His comments on the undeserved respect the religions seem to get, I certainly agree with for the most part. I think most religions expect this when they don't really deserve it, sure they've all done some stuff that's deserving of respect and continue to do so. However nothing they may have or will do qualifies them for some sort of exalted pedestal, from which they can stand and hurl abuse down at others with out receiving it back. And nothing pardons killing or threaten others who ignore or reject elements of your religion.
The bit on theist and deist was interesting and using those definitions It would seem likely I'm somewhere between the two. ;-)
His initial comments on a world with out religion and how it would or might be lacking things such as the crusades, 9/11, Irish troubles and many other "nasty" things I highly disagree with. It's a shallow statement that completely ignores reality and provides no argument at all. Skipping a head a bit I see he mentions some more on this so hopefully he'll actually make some sort of argument or two rather listing a whole lot of nasty stuff then saying it's all religiously motivated.

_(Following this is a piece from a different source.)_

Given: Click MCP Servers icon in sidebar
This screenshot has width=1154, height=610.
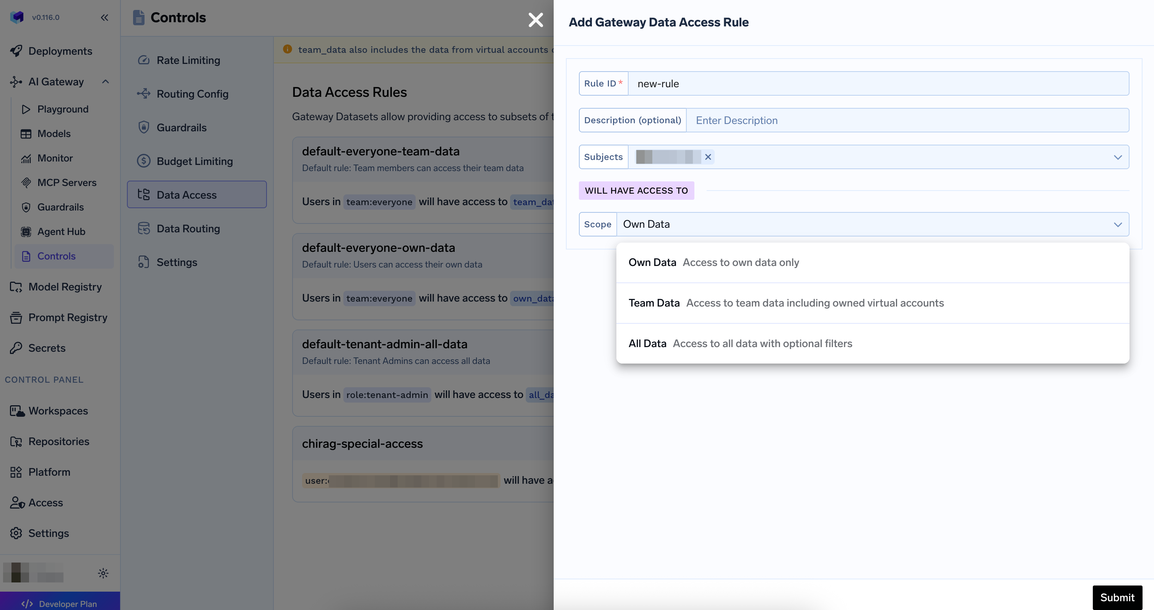Looking at the screenshot, I should (x=26, y=182).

Highly enjoyed the bits on Einstein and various other scientists "God" and the wonder of nature. This quoted quote especially:
Carl Sagan, in Pale Blue Dot, wrote:
How is it that hardly any major religion has looked at science and concluded, 'This is better than we thought! The Universe is much bigger than our prophets said, grander, more subtle, more elegant'? Instead they say, 'No, no, no! My god is a little god, and I want him to stay that way.' A religion, old or new, that stressed the magnificence of the Universe as revealed by modern science might be able to draw forth reserves of reverence and awe hardly tapped by the conventional faiths.